··· Data to use
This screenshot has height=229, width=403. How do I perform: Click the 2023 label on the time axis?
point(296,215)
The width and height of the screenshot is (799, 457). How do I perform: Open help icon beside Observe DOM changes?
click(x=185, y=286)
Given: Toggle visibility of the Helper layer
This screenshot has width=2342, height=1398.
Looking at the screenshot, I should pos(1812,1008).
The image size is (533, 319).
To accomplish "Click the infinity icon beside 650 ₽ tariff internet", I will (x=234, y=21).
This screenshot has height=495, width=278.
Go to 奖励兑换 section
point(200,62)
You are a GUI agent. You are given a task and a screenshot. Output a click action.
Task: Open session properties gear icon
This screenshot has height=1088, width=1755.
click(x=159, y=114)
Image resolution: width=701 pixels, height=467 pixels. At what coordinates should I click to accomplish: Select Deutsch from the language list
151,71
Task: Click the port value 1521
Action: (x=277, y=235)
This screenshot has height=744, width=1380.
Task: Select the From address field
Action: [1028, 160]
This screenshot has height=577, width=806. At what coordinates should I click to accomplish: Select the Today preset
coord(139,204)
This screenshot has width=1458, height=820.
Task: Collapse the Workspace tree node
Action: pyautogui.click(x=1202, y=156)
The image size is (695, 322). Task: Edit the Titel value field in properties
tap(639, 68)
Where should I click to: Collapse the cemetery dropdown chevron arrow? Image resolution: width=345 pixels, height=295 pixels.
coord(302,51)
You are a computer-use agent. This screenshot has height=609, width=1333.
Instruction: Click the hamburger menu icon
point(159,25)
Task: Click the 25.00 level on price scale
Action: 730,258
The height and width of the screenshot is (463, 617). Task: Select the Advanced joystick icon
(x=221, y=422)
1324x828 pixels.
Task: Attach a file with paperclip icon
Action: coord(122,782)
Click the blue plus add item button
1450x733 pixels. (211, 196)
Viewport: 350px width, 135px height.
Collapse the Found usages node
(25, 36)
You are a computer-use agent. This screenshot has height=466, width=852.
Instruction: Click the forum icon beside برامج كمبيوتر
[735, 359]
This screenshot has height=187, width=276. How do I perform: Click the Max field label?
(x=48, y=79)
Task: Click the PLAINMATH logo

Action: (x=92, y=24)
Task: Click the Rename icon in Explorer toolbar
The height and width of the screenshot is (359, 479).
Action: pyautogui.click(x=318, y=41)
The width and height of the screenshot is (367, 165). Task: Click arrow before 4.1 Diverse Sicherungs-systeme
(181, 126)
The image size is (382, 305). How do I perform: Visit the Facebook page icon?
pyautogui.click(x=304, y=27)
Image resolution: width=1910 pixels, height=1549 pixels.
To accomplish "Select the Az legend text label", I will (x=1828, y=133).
······
--- What you are asked to do ---
Copy out every line of the material above without any changes.

--- Written response ---
This screenshot has height=229, width=403. How do I perform: Click the 2023 label on the time axis?
point(296,215)
The width and height of the screenshot is (799, 457). How do I perform: Open help icon beside Observe DOM changes?
click(x=185, y=286)
Given: Toggle visibility of the Helper layer
This screenshot has width=2342, height=1398.
Looking at the screenshot, I should pos(1812,1008).
The image size is (533, 319).
To accomplish "Click the infinity icon beside 650 ₽ tariff internet", I will (x=234, y=21).
This screenshot has height=495, width=278.
Go to 奖励兑换 section
point(200,62)
You are a GUI agent. You are given a task and a screenshot. Output a click action.
Task: Open session properties gear icon
This screenshot has height=1088, width=1755.
click(x=159, y=114)
Image resolution: width=701 pixels, height=467 pixels. At what coordinates should I click to accomplish: Select Deutsch from the language list
151,71
Task: Click the port value 1521
Action: (x=277, y=235)
This screenshot has height=744, width=1380.
Task: Select the From address field
Action: [1028, 160]
This screenshot has height=577, width=806. At what coordinates should I click to accomplish: Select the Today preset
coord(139,204)
This screenshot has width=1458, height=820.
Task: Collapse the Workspace tree node
Action: pyautogui.click(x=1202, y=156)
The image size is (695, 322). Task: Edit the Titel value field in properties
tap(639, 68)
Where should I click to: Collapse the cemetery dropdown chevron arrow? Image resolution: width=345 pixels, height=295 pixels.
coord(302,51)
You are a computer-use agent. This screenshot has height=609, width=1333.
Instruction: Click the hamburger menu icon
point(159,25)
Task: Click the 25.00 level on price scale
Action: 730,258
The height and width of the screenshot is (463, 617). Task: Select the Advanced joystick icon
(x=221, y=422)
1324x828 pixels.
Task: Attach a file with paperclip icon
Action: coord(122,782)
Click the blue plus add item button
1450x733 pixels. (211, 196)
Viewport: 350px width, 135px height.
Collapse the Found usages node
(25, 36)
You are a computer-use agent. This screenshot has height=466, width=852.
Instruction: Click the forum icon beside برامج كمبيوتر
[735, 359]
This screenshot has height=187, width=276. How do I perform: Click the Max field label?
(x=48, y=79)
Task: Click the PLAINMATH logo

Action: (x=92, y=24)
Task: Click the Rename icon in Explorer toolbar
The height and width of the screenshot is (359, 479).
Action: pyautogui.click(x=318, y=41)
The width and height of the screenshot is (367, 165). Task: Click arrow before 4.1 Diverse Sicherungs-systeme
(181, 126)
The image size is (382, 305). How do I perform: Visit the Facebook page icon?
pyautogui.click(x=304, y=27)
Image resolution: width=1910 pixels, height=1549 pixels.
To accomplish "Select the Az legend text label", I will (x=1828, y=133).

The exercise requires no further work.